Dia2 and Sgs1 maintains normal replication velocity and F-Box domain of Dia2 is important for both fork restart as well as fork speed. (A) Distributions of CldU tract lengths were determined on IdU–CldU double-labeled DNA fibers isolated from untreated wild type, dia2Δ, sgs1Δ, mph1Δ, dia2Δsgs1Δ and dia2Δmph1Δ strains. P < 0.05 for wild type versus dia2Δ, sgs1Δ, dia2Δsgs1Δ or dia2Δmph1Δ strains and P-value is not significant for wild type versus mph1Δ strain. (B) Replication fork restart efiiciencies of wild type, dia2Δ and the dia2 F-Box domain deletion strains (dia2ΔF) were measured as the number of restarted replication forks (IdU–CldU tracts) compared with the total number of IdU-labeled tracts (IdU only and IdU–CldU tracts). ***P < 0.001. (C) CldU tract length distributions were determined in wild type, dia2Δ and dia2 F-Box domain deletion strains (dia2ΔF). P < 0.05 for wild type versus dia2Δ or dia2ΔF.

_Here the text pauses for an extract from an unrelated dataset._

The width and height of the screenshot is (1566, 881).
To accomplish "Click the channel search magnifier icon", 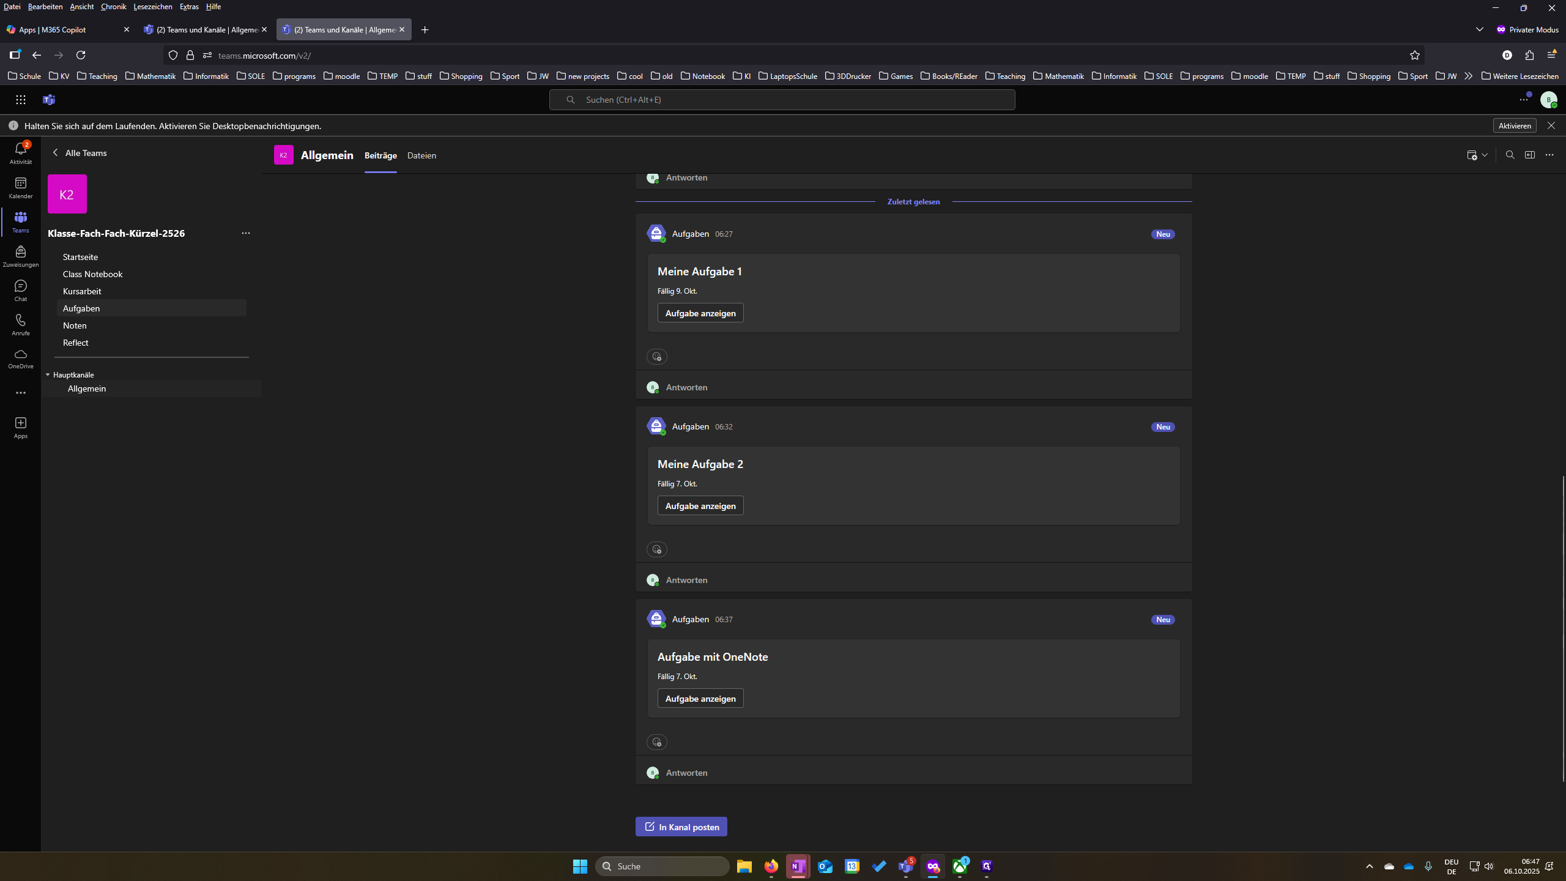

The Dia2 F-box domain is essential for stalled replication fork restart and maintenance of replication velocity

To determine whether the function of Dia2 in replication fork restart and fork velocity was due to its role as a part of a ubiquitin ligase, we examined a Dia2 mutant lacking the F-box domain using the same methods as described above. The absence of the F-box domain resulted in a severe deficiency of restart of MMS-stalled replication forks (Figure 2B) and reduced fork velocity (Figure 2C). The defects were comparable to the phenotypes in strains lacking Dia2, suggesting that Dia2's role as a ubiquitin ligase is essential to promote stalled fork restart as well as maintenance of unperturbed replication fork velocity.

Mph1 but not Dia2 or Sgs1 protects nascent DNA strands from degradation after fork stalling

In human cells, Fanconi Anemia proteins have dual roles in replication fork restart and protection of DNA strands from degradation after fork stalling whereas Human BLM is dispensable for nascent DNA strand stability at stalled forks (44,45). As we observed replication fork restart defects in dia2Δ, sgs1Δ and mph1Δ cells, we asked if Dia2, Sgs1 or Mph1 have any role in nascent DNA strand protection after MMS-induced fork stalling. For this, cells were labeled with IdU (red label) for 15 min followed by 1 hour 0.05% MMS treatment. DNA tract length distributions were analyzed in wild type, dia2Δ, sgs1Δ, mph1Δ, dia2Δsgs1Δ and dia2Δmph1Δ strains. As Dia2 and Sgs1 maintain normal replication fork velocity (Figure 2A), dia2Δ and sgs1Δ strains exhibited slightly shorter tract length distribution patterns (median of 11.48 μm and 11.77 μm, respectively) compared to the wild type (median of 13.66 μm; Figure 3). Strikingly, mph1Δ strains showed significantly shorter tract length frequency (median of 7.55 μm) suggesting that Mph1, but not Dia2 or Sgs1, is important for protection of nascent DNA strands from degradation after MMS-induced fork stalling. The dia2Δmph1Δ strain showed tract length patterns similar to mph1Δ strains (median of 7.60 μm compared to 7.55 μm) further suggesting that the phenotype observed in the double-deficient strain is due to the absence of Mph1 alone (Figure 3).

Figure 3.

Figure 3.

Mph1 protects nascent DNA strands from nucleolytic degradation after fork stalling. Nascent replication fork tract lengths (labeled with IdU only) were measured after 1 h of 0.05% MMS treatment in dia2Δ, sgs1Δ, mph1Δ, dia2Δsgs1Δ and dia2Δmph1Δ strains. P < 0.05 for wild type versus dia2Δ, sgs1Δ or dia2Δsgs1Δ and P < 0.001 for wild type versus mph1Δ or dia2Δmph1Δ strains.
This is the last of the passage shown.